Para piyasaları açısından 2014 yılı hayli zorlu geçti. Yüksek volatilitenin yaşandığı bu dönemde, dolar/TL’de 2,05-2,41 bandında, gösterge faizde yüzde 7,5-11,6 aralığında, altında ise 1.145-1.360 dolar/ons bandında hareketler gözledik. Borsada da yüksek volatili-teye şahit olduk.
Borsa ile ilgili gelişme ve beklentileri, borsa sayfalannda okuyabilirsiniz. Peki döviz, faiz ve altında 2015 beklentileri nasıl? Uzmanlar nasıl bir yatırım stratejisi tavsiye ediyor?
Öncelikle 2015 yılı için FED politikalarının, güçlü doların ve petrolün etkisini güçlü bir şekilde vurgulamak gerekiyor. Bu beklentiler dahilinde 12 aracı kurum ve porftöy yönetim şirketinin genel müdüründen model porftöy önerilerini aldık. Haberimizin tablosunda özellikle yılın ilk dönemini kapsayan önerileri detaylıca görebilirsiniz.

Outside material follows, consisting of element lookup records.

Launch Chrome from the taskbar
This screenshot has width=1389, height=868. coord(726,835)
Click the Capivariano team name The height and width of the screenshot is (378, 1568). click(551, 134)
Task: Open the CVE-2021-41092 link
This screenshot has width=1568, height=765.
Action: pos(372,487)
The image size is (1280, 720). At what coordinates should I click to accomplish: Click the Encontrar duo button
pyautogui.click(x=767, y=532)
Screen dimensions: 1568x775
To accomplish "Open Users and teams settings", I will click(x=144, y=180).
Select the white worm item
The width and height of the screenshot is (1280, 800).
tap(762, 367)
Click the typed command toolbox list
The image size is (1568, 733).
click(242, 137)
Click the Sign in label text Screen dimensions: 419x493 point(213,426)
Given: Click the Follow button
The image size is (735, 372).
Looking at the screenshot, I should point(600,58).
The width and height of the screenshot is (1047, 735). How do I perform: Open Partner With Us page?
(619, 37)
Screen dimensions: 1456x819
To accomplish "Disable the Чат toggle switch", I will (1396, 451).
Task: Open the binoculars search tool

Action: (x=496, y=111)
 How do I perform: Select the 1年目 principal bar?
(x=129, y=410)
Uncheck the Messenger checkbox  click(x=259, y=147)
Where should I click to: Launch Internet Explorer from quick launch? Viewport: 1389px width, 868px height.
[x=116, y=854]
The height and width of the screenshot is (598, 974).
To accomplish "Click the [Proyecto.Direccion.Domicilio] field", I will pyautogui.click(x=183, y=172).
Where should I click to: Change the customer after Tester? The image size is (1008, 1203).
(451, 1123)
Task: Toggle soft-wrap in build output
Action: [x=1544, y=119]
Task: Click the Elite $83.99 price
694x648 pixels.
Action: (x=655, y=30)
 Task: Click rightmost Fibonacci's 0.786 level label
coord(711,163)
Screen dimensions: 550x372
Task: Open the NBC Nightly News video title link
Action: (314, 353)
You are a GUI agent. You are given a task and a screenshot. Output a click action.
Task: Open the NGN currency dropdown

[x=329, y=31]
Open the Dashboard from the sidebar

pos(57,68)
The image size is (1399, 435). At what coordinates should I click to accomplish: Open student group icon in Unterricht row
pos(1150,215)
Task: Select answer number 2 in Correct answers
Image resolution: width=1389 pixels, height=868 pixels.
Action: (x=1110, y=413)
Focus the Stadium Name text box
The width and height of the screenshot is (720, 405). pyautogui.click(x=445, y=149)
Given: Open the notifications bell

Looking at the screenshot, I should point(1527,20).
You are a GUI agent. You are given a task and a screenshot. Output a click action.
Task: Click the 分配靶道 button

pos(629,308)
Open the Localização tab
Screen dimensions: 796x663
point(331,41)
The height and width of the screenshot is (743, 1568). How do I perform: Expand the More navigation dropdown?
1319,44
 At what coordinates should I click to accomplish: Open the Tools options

Ancak genel olarak bakıldığında önerilerde hisse senedinin ve mevduatın yüzde 23,8 pay ile öne çıktığı görülüyor. Yine tahvil-bono yüzde 20,8 seviyesinde ve döviz ürünler yüzde 20 düzeyinde portföylerde yer buluyor. Altın ve diğer ürünlerin payları ise yüzde 6’lar seviyesinde. Yani bu sonuçtan yılın ilk dönemi için TL ağırlıklı portföyler oluşturulması yönünde görüş öne çıkıyor. Bunun yanında güçlü dolar beklentileri de portföylerde doların olması gerektiğini ortaya koyuyor.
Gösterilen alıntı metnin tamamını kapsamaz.